Now, having said that, those who know me probably are aware that I am as apolitical and non-partisan as they come. I eschew politics to the extent that I can and only deal with politics in economic terms. I have never run for political office and do not plan to. Now I find myself heavily involved in a form of politicking. Why? Because I want to change the world, I want to transform and enrich lives; I want to make a difference in my community. How do we change the world? We must begin at home. We must continue to believe in and invest in education, realizing its transformative power. As we invest in education, our community will gradually begin to rise to the next level, which will then have a positive impact on its residents and businesses and the entire world — community by community. That is where it all begins.
An investment in education will change the world; we have the weapon, let’s use it!
The most important day of class is the first day of class. As a former economics professor, I knew that was the day to really impress and capture the students’ attention. That was the day that I reviewed the syllabus, and attempted to really inspire and motivate students. As educators, the most important work we do at institutions like MCCC is inspiring and motivating students to dream, to hope, and to believe, primarily in themselves.
I read somewhere that community colleges lose up to 20 percent of their students during the first week of classes; I believe that. While I am not teaching now, I spend time visiting classes to try to motivate and inspire students. I visited several classes on the first day of classes last week and have visited a few today (between meetings). I had the opportunity to sit in Professor Lana Shryock’s Web Design class last week. I participated and actually created my first webpage in her class. Needless to say, that class is off to a great start. I left her class feeling motivated and inspired to begin building webpages (not exactly), but I did have a greater amount of technological self-confidence.
I encourage all educators to continue teaching and motivating on day one, and I encourage students to take their classes seriously from day one. That is the how we can ultimately ensure STUDENT SUCCESS.
I have not posted on my blog for over a month now. So, it is about time that I did so. Over that period of a month, I did take a couple of weeks of vacation time — very necessary for decompression and life/work balance purposes. Also during that time, I have attended conferences in Traverse City and Boyne Mountain and traveled to Missouri, Kansas, and Oklahoma. There has also been a State of the College Address to the Community (my first).
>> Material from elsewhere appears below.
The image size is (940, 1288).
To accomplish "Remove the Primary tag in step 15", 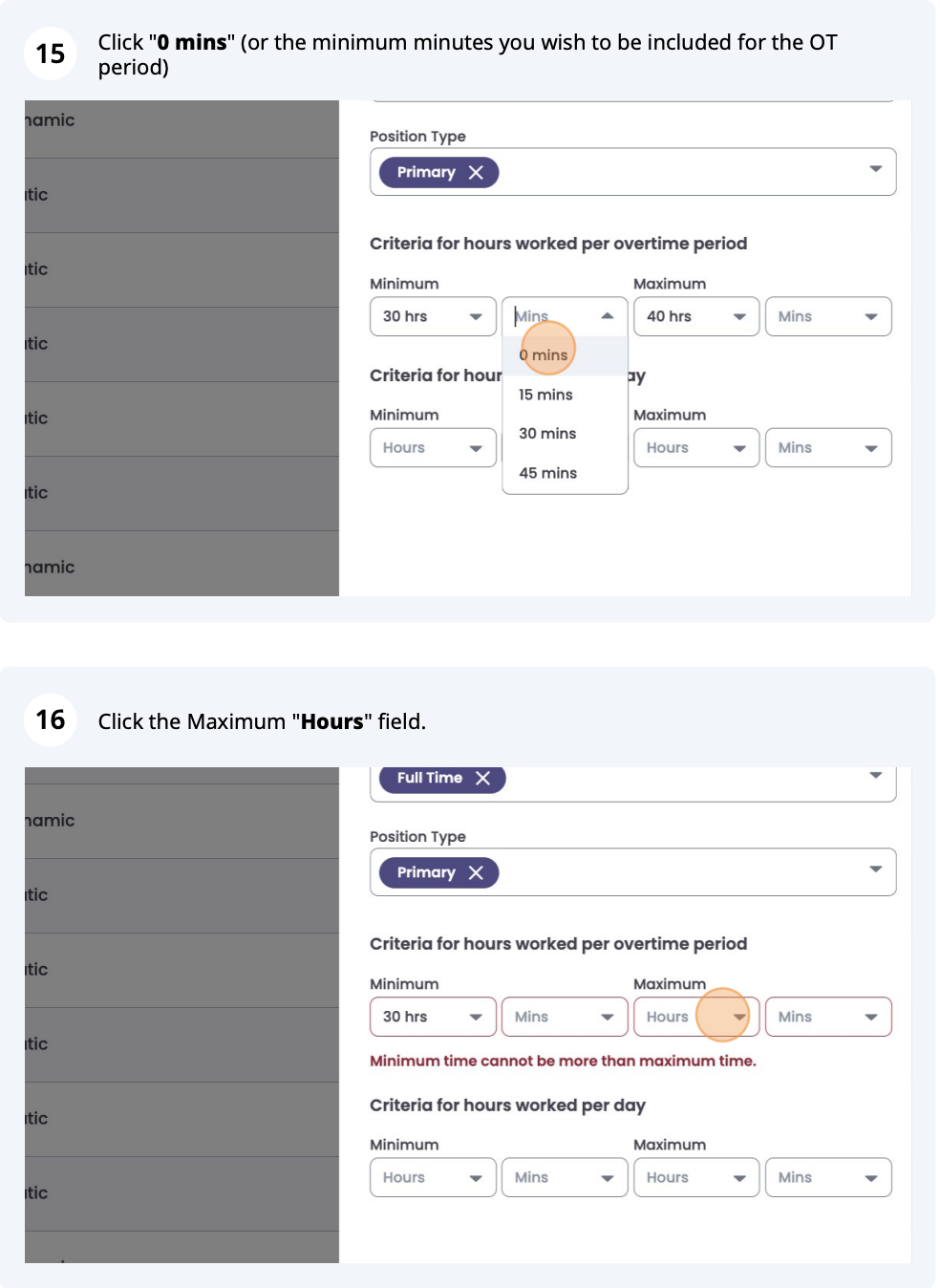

There have been the corporate visits and the continuation of the “50-50-50, for the 50th” campaign, among other things. Lest I forget, also during that time, we have held Board meetings, met with consultants, and planned a millage campaign. Now, as we continue to plan for the millage, we continue to seek input from all constituencies. Over the course of the next week, we will solicit millage ideas from faculty, staff, students, the Board, and other stakeholders.
The millage polling shows that the community is positive about MCCC and would likely support a millage. That is good news. However, in order to secure victory, we will need everyone’s help. Please join me as we campaign for our millage, which will ensure that MCCC continues to transform and enrich lives in Monroe County and beyond.
Please see our website for additional information. It’s millage time and we need your help!
Serving the underserved is essentially a key mission of community colleges. In many instances, community colleges such as MCCC take students who would not be successful elsewhere, shapes, and molds them to compete globally.
In the past two weeks MCCC has continued the tradition of serving the underserved with the Learning Bank Commencement and the Upward Bound completion ceremony. The Learning Bank provides many individuals with the opportunity to complete their GED, which, is a credential of economic value. My own father earned a GED at the age of 42. Upward Bound is another service program that focuses on first generation college students. While in high school, these students are given the opportunity to receive the appropriate training that prepares them for success in college and in life. I was part of an Upward Bound bridge program in my freshman year in college.
If MCCC did not serve these underserved students, then who would? While we cannot be all things to all people, we can certainly be something to the underserved population of Monroe County. Like anyone else, they deserve the opportunity to have their lives enriched – that is our mission.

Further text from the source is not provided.